> _Given data_

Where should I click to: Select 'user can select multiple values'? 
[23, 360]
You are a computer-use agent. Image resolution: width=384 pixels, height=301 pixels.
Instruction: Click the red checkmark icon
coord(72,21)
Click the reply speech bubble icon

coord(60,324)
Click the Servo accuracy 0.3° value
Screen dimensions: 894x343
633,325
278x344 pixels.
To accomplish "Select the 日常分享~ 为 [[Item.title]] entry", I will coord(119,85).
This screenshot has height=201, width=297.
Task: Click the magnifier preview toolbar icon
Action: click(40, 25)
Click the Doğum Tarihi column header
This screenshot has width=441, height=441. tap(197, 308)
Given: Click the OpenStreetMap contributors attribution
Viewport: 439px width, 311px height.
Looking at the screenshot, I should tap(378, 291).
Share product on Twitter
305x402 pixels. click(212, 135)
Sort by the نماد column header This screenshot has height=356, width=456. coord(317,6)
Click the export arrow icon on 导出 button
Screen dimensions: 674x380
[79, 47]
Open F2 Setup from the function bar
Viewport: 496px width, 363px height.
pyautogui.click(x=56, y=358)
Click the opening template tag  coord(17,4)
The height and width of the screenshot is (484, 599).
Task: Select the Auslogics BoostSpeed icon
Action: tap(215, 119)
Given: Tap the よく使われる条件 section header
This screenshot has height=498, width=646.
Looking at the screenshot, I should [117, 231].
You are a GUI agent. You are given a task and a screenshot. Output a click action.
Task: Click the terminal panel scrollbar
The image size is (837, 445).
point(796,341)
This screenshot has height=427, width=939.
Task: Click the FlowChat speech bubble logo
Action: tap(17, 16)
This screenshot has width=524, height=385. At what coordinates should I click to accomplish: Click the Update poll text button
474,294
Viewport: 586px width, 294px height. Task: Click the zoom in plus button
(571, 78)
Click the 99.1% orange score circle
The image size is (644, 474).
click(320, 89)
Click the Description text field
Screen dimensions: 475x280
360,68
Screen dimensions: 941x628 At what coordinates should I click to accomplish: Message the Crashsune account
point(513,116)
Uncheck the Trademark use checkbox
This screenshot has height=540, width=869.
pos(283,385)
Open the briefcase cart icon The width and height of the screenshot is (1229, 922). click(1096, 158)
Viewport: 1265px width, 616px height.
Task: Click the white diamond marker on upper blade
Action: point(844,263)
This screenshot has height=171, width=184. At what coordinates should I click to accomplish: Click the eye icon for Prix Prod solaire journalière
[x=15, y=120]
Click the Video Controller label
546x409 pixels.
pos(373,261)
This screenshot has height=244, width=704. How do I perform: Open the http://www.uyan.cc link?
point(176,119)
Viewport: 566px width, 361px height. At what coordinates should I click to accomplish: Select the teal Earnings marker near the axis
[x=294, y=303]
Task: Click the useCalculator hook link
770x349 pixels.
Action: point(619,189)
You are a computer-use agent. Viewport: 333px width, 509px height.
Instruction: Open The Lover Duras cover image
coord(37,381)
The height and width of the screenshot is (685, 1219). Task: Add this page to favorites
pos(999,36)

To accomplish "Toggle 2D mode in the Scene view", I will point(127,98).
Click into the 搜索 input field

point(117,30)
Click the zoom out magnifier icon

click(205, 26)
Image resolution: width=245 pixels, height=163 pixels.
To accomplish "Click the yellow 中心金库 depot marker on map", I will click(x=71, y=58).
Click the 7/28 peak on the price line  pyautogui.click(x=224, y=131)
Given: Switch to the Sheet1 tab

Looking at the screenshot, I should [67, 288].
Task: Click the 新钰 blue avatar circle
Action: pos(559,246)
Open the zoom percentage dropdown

> _Directive_
Repeat the stretch from the line containing "Screen dimensions: 941x628" through the end of the material, both ends included, reproducing each line unchanged.

> _Solution for this exercise_
Screen dimensions: 941x628 At what coordinates should I click to accomplish: Message the Crashsune account
point(513,116)
Uncheck the Trademark use checkbox
This screenshot has height=540, width=869.
pos(283,385)
Open the briefcase cart icon The width and height of the screenshot is (1229, 922). click(1096, 158)
Viewport: 1265px width, 616px height.
Task: Click the white diamond marker on upper blade
Action: point(844,263)
This screenshot has height=171, width=184. At what coordinates should I click to accomplish: Click the eye icon for Prix Prod solaire journalière
[x=15, y=120]
Click the Video Controller label
546x409 pixels.
pos(373,261)
This screenshot has height=244, width=704. How do I perform: Open the http://www.uyan.cc link?
point(176,119)
Viewport: 566px width, 361px height. At what coordinates should I click to accomplish: Select the teal Earnings marker near the axis
[x=294, y=303]
Task: Click the useCalculator hook link
770x349 pixels.
Action: point(619,189)
You are a computer-use agent. Viewport: 333px width, 509px height.
Instruction: Open The Lover Duras cover image
coord(37,381)
The height and width of the screenshot is (685, 1219). Task: Add this page to favorites
pos(999,36)

To accomplish "Toggle 2D mode in the Scene view", I will point(127,98).
Click into the 搜索 input field

point(117,30)
Click the zoom out magnifier icon

click(205, 26)
Image resolution: width=245 pixels, height=163 pixels.
To accomplish "Click the yellow 中心金库 depot marker on map", I will click(x=71, y=58).
Click the 7/28 peak on the price line  pyautogui.click(x=224, y=131)
Given: Switch to the Sheet1 tab

Looking at the screenshot, I should [67, 288].
Task: Click the 新钰 blue avatar circle
Action: pos(559,246)
Open the zoom percentage dropdown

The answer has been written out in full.